In the field of international security, Japanese behaviour is pre-eminently explained as the product of one of two different attitudes. A core of realist scholars considers Japanese governments to have a preference for strategies seeking to avoid major responsibilities in dealing with major security issues. Others, including constructivist writers, understand that Japanese behaviour is trapped between an inability to “normalize” and the tendency to conform to international norms. In particular, the combination of the engrained nature of what Thomas Berger defined as Japan’s culture of anti-militarism, and the legacy of the imperial military past, have continuously constrained the scope of Japanese actions in international security.

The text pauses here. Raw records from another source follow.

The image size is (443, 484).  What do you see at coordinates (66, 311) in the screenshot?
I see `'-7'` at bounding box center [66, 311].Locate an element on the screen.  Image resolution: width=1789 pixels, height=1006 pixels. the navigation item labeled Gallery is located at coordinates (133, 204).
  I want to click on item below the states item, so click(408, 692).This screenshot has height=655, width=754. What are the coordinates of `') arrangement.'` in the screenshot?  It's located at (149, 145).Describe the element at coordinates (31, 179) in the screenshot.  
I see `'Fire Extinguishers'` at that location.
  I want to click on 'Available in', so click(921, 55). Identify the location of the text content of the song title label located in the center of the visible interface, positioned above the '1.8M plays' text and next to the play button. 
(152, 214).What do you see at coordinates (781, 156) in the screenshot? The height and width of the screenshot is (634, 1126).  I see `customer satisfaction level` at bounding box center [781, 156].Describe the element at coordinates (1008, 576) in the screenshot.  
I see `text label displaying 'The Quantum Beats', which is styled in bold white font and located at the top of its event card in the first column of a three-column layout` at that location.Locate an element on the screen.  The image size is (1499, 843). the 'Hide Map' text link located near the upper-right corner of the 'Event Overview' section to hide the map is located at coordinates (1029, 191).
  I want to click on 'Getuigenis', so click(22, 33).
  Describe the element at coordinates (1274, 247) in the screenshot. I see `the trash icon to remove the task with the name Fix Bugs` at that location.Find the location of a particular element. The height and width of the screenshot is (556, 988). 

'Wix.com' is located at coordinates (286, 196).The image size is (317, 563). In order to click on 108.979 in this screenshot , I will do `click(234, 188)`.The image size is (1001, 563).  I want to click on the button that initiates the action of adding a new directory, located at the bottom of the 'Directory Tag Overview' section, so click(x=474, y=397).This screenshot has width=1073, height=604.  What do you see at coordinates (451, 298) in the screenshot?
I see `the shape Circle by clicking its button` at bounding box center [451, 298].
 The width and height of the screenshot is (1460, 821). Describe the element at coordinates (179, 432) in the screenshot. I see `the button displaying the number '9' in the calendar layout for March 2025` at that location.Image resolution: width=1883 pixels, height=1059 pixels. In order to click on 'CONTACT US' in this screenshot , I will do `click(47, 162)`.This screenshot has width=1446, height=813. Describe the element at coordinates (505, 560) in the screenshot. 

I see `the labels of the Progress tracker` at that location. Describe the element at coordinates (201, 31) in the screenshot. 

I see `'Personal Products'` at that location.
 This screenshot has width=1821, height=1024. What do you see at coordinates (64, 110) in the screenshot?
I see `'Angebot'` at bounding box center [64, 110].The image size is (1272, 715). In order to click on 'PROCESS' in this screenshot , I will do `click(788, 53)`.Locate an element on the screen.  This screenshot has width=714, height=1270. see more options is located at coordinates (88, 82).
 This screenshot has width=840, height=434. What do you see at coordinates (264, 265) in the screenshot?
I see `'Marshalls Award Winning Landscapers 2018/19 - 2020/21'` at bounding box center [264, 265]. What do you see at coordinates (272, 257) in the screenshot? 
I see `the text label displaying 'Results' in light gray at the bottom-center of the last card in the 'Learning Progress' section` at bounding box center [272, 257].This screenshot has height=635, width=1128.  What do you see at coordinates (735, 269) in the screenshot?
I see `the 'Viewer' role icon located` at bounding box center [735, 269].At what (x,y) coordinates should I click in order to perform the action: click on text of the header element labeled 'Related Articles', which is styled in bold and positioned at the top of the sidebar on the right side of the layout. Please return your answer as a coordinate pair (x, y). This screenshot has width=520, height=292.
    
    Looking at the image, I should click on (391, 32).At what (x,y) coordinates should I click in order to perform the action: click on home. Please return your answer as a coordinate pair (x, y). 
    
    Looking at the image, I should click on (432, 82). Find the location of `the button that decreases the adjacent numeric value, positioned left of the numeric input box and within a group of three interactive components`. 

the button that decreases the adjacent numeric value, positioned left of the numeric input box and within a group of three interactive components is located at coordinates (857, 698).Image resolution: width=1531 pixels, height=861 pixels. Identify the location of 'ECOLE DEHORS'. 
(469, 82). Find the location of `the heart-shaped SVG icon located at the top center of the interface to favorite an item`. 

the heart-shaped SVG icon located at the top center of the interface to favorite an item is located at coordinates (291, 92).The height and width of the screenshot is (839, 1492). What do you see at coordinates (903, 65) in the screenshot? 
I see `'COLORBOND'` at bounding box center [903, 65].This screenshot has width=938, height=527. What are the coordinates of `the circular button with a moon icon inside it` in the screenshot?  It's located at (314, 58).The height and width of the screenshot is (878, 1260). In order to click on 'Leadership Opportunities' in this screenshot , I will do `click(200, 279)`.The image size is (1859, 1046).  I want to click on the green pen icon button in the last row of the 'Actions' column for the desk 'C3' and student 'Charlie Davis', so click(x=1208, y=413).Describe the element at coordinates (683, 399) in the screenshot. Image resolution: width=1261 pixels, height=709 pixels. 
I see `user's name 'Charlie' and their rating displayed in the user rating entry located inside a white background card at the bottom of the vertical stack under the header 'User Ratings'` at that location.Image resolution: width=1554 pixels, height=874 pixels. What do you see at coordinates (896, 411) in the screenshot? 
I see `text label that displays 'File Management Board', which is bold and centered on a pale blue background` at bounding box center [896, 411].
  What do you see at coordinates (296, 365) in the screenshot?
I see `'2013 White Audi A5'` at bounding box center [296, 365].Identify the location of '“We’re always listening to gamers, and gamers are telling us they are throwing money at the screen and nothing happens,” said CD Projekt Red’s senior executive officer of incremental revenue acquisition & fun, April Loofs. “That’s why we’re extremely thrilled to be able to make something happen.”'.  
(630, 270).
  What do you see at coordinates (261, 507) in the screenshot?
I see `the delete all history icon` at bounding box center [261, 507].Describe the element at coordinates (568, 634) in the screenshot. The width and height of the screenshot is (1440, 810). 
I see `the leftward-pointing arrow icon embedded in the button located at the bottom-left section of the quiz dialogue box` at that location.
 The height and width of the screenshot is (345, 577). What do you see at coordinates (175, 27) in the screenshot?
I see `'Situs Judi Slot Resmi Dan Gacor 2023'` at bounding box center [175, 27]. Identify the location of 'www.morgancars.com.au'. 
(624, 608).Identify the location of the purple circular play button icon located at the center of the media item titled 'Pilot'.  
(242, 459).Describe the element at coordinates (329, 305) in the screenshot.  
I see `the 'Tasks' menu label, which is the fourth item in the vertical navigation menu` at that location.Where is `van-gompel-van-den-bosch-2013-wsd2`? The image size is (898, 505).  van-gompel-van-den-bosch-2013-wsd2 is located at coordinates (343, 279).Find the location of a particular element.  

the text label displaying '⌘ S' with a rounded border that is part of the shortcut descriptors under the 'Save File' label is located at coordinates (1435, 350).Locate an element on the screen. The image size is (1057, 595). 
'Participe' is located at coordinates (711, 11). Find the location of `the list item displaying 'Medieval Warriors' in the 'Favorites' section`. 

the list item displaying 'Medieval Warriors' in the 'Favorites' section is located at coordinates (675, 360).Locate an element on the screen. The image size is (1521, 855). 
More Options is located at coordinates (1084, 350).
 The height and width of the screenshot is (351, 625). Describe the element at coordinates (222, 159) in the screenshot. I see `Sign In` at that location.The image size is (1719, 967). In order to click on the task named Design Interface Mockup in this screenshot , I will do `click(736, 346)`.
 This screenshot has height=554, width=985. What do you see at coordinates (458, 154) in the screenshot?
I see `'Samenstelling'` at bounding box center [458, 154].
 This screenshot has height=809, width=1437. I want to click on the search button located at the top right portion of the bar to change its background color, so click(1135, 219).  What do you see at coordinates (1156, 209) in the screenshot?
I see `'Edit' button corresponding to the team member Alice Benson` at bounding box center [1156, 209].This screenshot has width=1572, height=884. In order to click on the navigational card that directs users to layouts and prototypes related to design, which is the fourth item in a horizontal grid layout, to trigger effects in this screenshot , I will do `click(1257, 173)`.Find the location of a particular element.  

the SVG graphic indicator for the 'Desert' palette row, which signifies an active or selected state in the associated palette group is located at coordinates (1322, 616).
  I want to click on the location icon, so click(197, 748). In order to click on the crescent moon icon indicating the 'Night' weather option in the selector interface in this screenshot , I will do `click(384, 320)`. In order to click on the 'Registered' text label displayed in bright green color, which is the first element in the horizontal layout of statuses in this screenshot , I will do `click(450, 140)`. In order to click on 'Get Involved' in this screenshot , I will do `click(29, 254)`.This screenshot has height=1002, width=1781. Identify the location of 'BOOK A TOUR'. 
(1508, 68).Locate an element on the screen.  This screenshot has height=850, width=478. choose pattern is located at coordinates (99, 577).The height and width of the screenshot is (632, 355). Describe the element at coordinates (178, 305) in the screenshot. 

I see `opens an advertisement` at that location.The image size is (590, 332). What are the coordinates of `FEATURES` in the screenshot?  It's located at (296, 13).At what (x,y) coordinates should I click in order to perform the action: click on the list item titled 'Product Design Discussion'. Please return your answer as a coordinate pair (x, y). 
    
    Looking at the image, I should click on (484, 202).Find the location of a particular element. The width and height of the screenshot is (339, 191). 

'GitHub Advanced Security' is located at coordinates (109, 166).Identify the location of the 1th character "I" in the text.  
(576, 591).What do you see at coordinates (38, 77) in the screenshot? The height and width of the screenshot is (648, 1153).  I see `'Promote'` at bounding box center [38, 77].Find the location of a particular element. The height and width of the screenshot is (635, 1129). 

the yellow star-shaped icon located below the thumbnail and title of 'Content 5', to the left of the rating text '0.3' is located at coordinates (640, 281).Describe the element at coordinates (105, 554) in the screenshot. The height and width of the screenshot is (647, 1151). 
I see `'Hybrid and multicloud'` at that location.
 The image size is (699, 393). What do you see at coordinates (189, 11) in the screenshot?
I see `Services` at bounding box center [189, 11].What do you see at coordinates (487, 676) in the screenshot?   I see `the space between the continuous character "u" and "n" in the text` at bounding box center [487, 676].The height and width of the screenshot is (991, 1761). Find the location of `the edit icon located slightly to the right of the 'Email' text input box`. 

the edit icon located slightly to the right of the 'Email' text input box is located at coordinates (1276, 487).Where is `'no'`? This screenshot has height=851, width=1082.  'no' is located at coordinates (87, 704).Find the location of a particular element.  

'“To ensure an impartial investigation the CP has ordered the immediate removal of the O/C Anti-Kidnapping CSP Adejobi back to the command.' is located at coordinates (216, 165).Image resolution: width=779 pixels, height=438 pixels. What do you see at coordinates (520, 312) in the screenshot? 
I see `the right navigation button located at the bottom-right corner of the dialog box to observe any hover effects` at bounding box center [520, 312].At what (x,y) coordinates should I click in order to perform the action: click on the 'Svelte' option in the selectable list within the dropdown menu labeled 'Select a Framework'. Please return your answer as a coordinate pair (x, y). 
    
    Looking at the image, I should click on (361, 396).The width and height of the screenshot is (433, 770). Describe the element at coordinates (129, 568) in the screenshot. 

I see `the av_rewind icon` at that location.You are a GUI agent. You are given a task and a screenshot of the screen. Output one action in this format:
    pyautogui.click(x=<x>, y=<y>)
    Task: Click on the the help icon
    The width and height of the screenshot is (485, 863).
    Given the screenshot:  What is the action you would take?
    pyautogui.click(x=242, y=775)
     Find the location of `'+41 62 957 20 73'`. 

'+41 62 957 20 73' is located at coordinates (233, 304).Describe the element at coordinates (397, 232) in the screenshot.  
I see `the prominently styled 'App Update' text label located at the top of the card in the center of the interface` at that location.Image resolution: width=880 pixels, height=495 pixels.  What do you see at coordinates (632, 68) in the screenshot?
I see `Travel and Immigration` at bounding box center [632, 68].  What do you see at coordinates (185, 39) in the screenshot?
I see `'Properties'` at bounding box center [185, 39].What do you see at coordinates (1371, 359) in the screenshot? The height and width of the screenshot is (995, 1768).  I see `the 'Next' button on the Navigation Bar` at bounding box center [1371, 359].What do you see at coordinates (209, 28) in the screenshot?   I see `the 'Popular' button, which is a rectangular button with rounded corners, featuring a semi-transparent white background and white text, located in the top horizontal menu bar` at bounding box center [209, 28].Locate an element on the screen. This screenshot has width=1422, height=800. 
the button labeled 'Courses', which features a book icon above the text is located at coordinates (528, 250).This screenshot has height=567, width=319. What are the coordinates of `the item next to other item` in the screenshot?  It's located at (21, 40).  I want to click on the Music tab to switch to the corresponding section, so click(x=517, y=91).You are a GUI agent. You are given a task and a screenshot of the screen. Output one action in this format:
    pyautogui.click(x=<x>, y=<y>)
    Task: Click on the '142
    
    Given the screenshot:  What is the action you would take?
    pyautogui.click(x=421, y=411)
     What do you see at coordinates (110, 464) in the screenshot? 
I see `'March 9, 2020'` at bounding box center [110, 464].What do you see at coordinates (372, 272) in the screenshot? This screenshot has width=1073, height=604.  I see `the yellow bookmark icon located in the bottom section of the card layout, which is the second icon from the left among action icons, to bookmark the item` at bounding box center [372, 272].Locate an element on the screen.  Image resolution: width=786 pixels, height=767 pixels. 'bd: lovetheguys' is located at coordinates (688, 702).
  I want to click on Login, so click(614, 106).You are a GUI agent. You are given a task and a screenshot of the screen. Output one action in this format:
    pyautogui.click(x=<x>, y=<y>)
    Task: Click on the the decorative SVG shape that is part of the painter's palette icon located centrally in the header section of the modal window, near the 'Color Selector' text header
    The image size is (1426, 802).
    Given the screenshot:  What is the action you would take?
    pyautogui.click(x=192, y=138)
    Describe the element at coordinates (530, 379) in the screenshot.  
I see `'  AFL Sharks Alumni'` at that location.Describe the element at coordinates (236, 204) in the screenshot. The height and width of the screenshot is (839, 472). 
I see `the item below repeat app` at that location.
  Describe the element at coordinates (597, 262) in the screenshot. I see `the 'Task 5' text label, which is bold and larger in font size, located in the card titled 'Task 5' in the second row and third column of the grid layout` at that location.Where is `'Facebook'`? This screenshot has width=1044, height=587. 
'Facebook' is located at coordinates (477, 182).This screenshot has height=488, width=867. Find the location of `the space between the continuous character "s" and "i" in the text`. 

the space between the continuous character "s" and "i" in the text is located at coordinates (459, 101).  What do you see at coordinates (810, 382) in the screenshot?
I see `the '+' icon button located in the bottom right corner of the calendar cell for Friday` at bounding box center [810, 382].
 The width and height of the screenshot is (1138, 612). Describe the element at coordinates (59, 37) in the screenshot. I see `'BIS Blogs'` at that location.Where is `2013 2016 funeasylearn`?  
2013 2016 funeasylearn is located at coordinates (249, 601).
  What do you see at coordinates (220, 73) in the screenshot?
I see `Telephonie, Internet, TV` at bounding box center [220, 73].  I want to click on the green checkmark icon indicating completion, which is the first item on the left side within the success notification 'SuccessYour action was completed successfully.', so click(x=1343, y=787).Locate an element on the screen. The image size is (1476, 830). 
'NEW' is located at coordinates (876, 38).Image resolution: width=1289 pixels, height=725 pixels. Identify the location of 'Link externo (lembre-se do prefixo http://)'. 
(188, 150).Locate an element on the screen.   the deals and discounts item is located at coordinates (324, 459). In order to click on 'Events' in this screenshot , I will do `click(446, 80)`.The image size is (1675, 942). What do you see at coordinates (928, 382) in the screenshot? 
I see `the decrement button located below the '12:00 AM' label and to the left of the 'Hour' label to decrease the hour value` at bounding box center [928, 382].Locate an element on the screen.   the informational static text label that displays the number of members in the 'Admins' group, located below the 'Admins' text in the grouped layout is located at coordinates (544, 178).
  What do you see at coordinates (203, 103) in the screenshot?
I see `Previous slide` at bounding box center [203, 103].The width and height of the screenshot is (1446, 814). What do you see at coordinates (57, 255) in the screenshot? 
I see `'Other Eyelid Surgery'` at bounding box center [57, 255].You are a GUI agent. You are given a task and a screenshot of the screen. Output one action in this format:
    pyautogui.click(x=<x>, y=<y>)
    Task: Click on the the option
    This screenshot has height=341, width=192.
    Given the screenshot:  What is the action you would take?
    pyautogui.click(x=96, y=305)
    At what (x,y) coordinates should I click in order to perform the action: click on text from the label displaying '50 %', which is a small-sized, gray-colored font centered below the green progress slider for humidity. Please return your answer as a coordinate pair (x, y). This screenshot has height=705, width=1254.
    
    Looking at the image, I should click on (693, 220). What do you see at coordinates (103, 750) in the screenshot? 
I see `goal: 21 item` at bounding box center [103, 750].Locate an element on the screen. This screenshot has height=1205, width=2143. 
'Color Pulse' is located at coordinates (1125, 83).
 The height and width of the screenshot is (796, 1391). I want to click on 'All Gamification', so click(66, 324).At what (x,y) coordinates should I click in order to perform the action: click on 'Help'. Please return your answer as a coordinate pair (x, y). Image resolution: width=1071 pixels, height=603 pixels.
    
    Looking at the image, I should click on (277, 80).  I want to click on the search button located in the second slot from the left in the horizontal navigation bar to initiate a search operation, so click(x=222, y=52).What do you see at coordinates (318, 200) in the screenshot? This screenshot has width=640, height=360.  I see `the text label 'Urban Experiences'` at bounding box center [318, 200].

Lindsay Black disagrees with this view. In this carefully constructed book, he argues that this literature has failed to capture Japan’s “innovative contribution to the maintenance of international order since the late 1990s” (7). Black looks at Japanese responses to maritime security threats to show how, in this branch of international security, authorities in Tokyo have not merely followed other international actors, nor have they just sought to do as little as possible. On the contrary, they took a frontline role in tackling maritime outlaws, from terrorist groups and pirates to criminal organizations. Indeed, Black argues, Japanese authorities displayed a degree of entrepreneurship, devising innovative policies that contributed to the capacity building of law-enforcement agencies and the financing of multilateral institutions from Southeast Asia to the Gulf of Aden. This is no trifling achievement since, in so doing, Japanese authorities balanced self-perceptions about anti-militarist norms and the legacy of the imperial past against the need to address a serious security challenge.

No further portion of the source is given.